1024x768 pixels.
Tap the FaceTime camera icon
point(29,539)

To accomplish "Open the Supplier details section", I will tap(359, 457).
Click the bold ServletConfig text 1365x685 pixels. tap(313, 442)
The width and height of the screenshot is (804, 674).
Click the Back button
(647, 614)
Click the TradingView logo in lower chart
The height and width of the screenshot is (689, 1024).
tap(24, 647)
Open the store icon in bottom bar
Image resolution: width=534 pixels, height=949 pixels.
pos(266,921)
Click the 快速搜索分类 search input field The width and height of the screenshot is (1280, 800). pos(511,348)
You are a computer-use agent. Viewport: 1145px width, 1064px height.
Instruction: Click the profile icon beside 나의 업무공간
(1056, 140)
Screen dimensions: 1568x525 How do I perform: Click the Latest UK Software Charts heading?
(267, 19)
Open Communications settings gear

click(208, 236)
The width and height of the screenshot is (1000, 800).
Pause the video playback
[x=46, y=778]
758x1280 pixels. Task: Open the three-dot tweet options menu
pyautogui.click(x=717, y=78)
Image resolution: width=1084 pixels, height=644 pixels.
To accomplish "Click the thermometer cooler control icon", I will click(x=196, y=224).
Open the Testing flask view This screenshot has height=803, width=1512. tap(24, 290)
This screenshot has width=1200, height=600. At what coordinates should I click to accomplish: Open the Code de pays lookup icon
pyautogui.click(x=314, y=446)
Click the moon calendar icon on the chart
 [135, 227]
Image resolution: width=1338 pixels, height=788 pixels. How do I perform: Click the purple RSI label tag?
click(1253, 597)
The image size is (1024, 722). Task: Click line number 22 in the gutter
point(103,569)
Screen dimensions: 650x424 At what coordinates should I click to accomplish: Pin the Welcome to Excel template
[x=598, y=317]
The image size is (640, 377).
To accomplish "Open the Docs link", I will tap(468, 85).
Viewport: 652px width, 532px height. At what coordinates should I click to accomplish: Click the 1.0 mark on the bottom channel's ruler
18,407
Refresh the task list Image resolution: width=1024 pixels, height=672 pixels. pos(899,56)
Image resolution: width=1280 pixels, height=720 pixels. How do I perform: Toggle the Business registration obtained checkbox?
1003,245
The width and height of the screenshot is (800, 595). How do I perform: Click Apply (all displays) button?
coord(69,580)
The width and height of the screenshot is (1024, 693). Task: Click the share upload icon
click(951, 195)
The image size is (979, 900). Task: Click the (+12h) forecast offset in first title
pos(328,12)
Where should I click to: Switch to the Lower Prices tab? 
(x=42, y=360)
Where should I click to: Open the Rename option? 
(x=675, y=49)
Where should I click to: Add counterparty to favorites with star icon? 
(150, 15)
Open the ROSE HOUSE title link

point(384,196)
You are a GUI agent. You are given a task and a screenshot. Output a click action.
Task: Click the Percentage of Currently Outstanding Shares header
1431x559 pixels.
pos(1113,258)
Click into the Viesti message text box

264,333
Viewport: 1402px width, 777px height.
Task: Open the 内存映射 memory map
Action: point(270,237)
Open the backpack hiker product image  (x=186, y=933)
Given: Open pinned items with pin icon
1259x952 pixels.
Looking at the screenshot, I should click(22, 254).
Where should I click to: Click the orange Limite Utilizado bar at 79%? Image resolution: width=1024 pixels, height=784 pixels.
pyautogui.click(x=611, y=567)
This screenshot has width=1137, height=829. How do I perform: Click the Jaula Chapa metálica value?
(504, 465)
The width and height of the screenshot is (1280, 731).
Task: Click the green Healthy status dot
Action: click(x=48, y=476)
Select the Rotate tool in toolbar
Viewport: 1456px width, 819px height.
===
__Problem description__
Within the listing above, give again exactly every line from the line with "The width and height of the screenshot is (1000, 800)." through the line with "Image resolution: width=1084", both included, and no other line.

__Solved problem__
The width and height of the screenshot is (1000, 800).
Pause the video playback
[x=46, y=778]
758x1280 pixels. Task: Open the three-dot tweet options menu
pyautogui.click(x=717, y=78)
Image resolution: width=1084 pixels, height=644 pixels.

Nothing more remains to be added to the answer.